CHALLENGE: Starting at the beginning of the listing and ending at the line that contains "at that location.", format the lines as a numbered list, skipping blank lines and leaving out the pictures.

Target pointing data:
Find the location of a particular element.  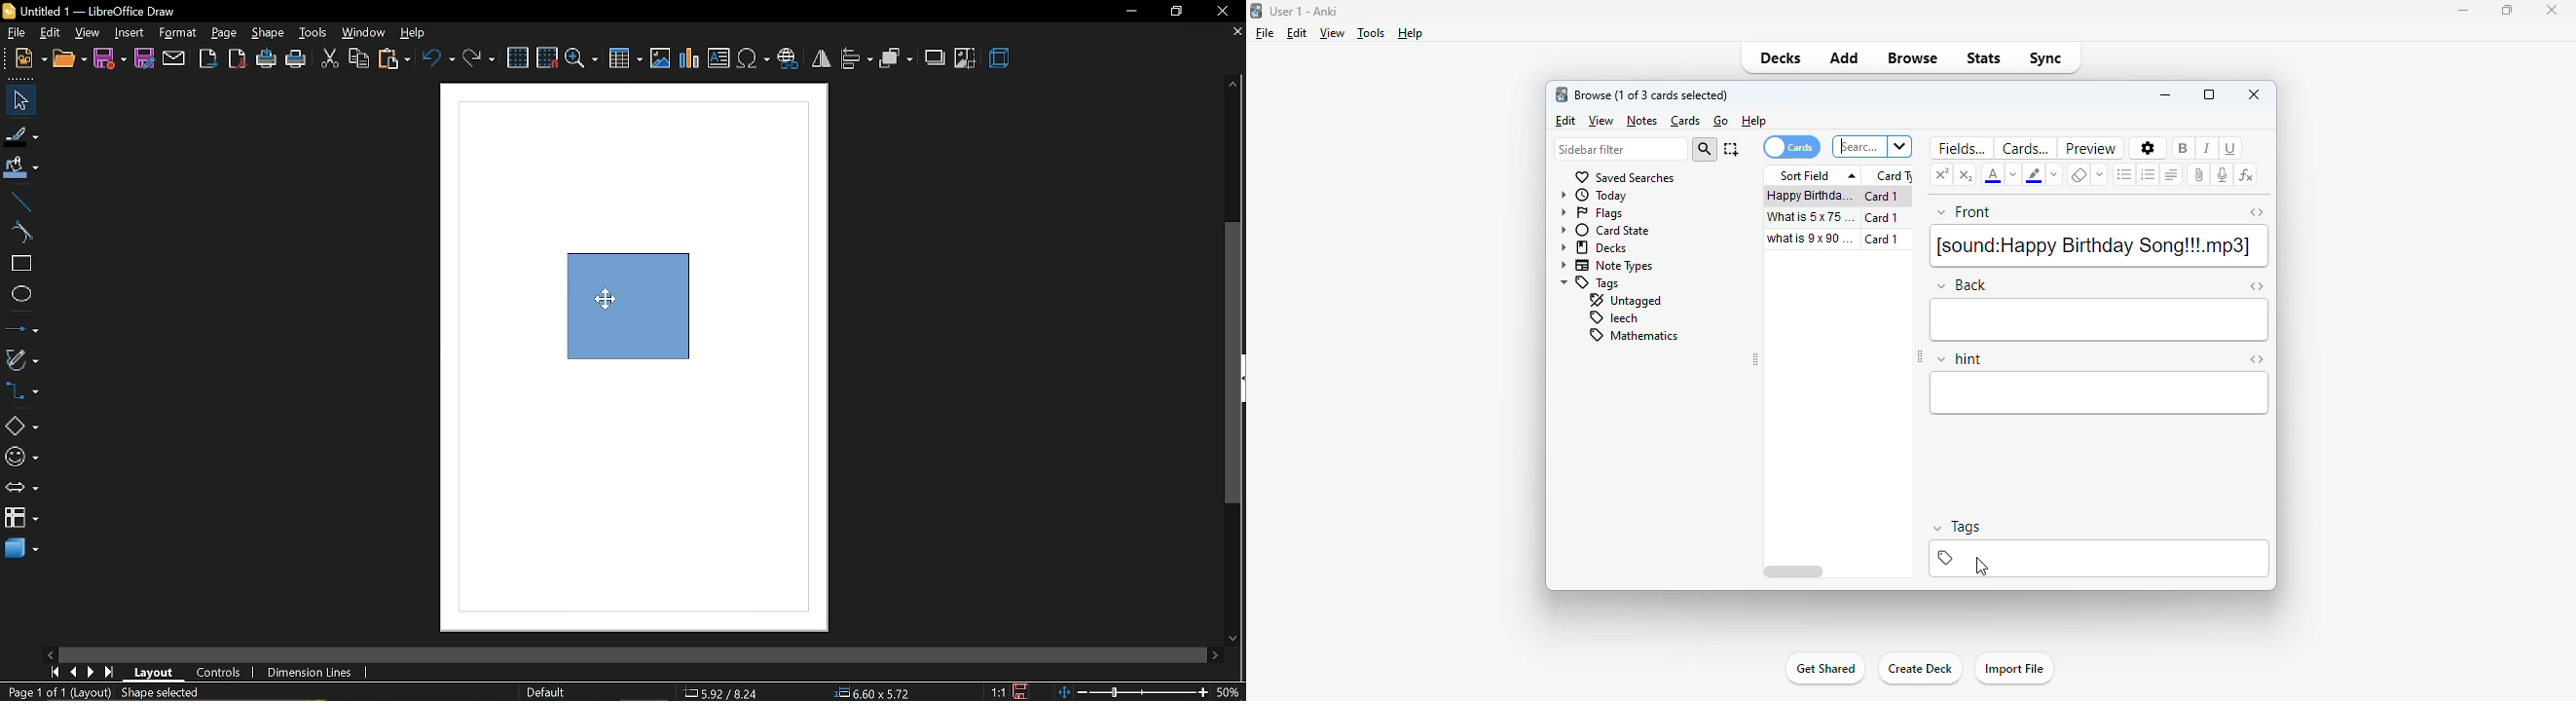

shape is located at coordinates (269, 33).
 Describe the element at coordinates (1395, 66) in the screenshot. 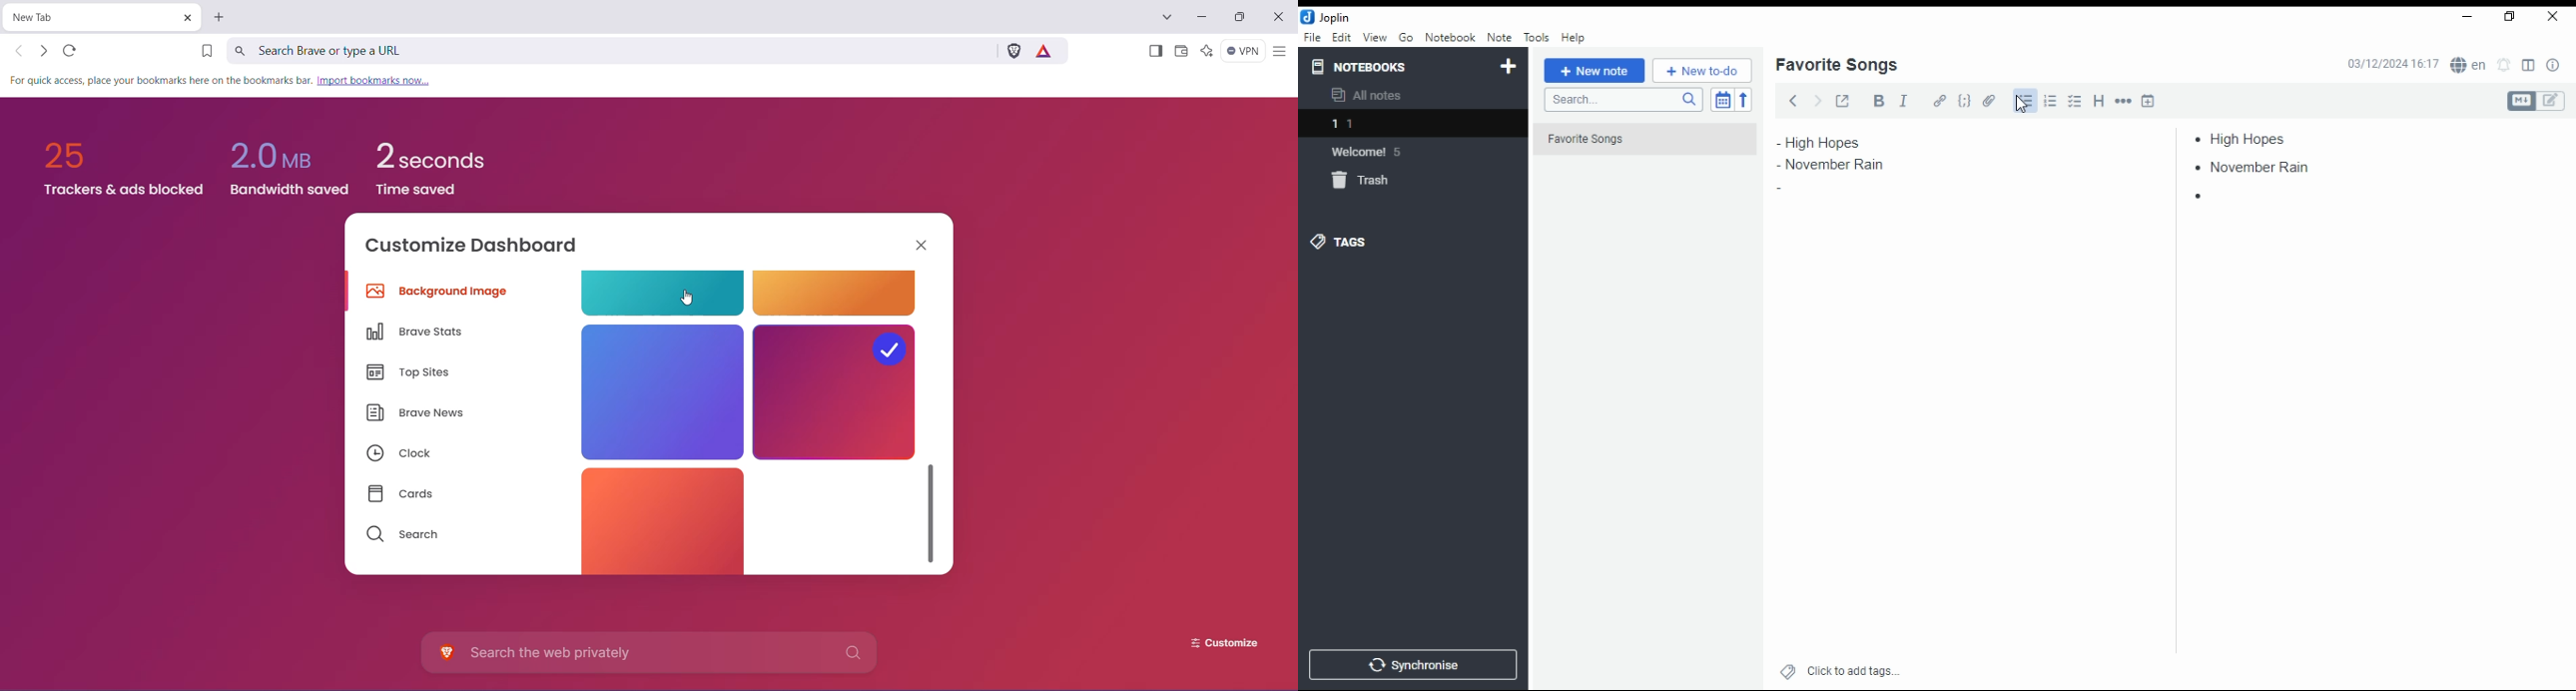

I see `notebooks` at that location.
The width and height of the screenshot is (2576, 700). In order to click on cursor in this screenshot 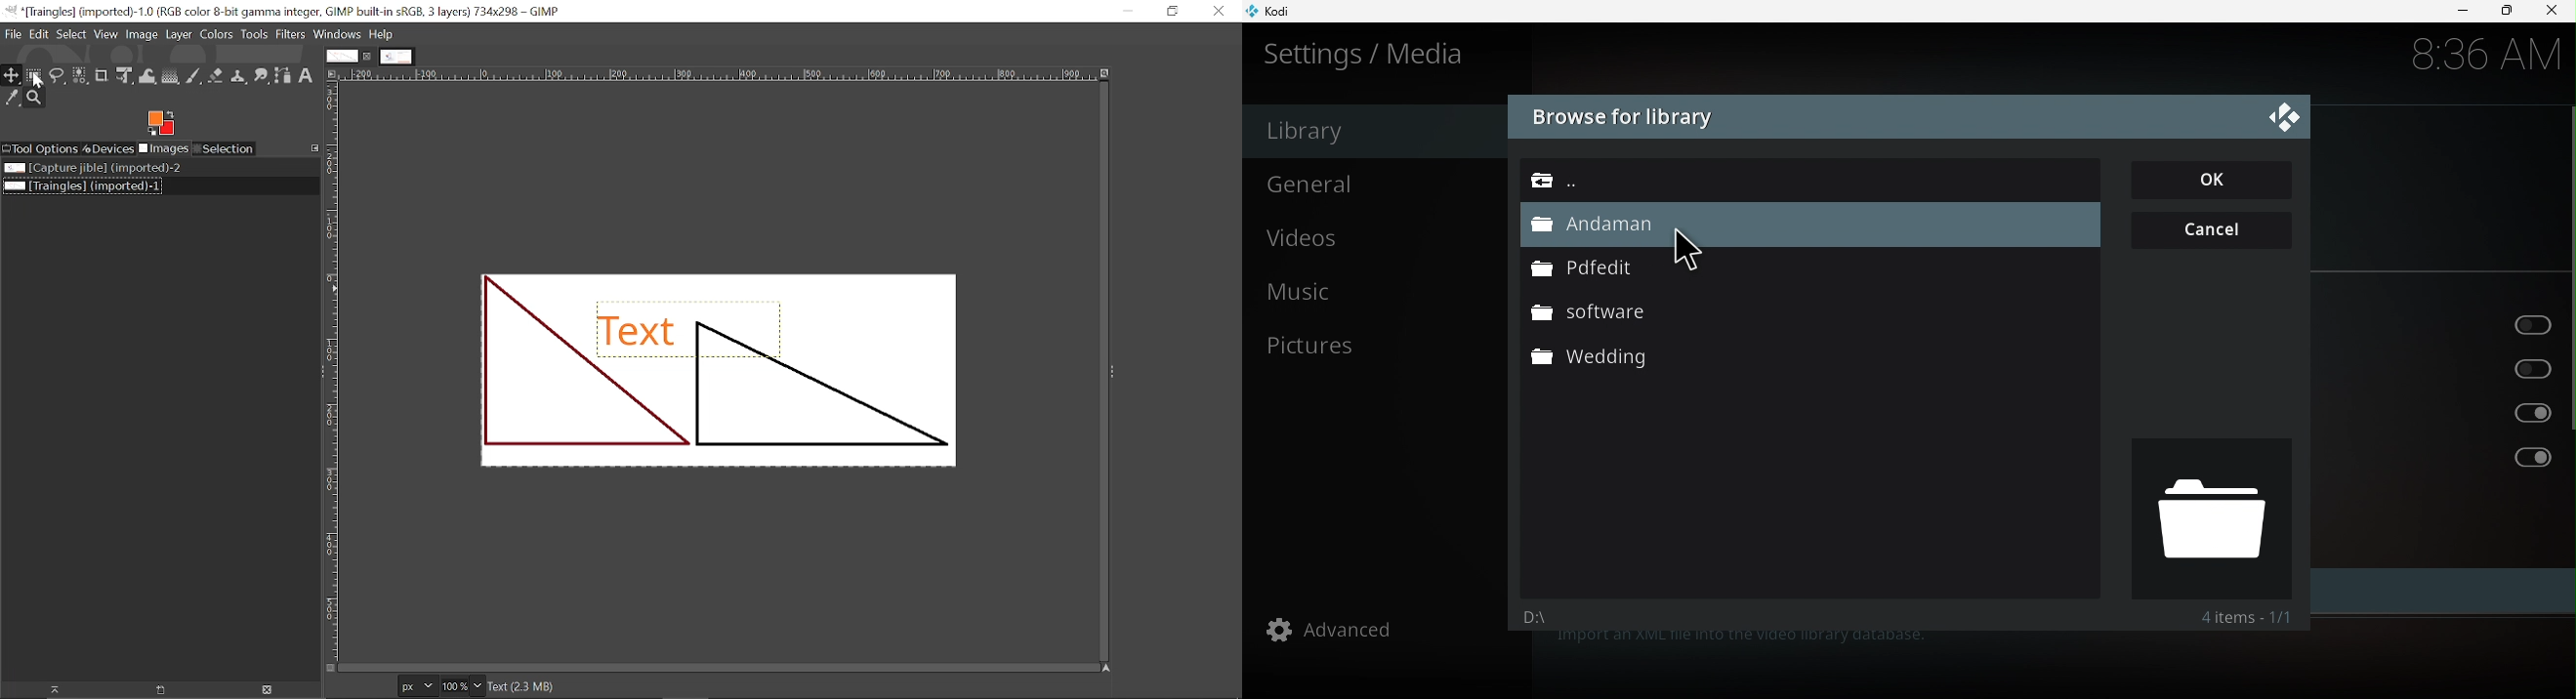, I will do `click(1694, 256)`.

EXERCISE RESULT:
1. Find the location of a particular element.  
2. shape is located at coordinates (269, 33).
3.  Describe the element at coordinates (1395, 66) in the screenshot. 
4. I see `notebooks` at that location.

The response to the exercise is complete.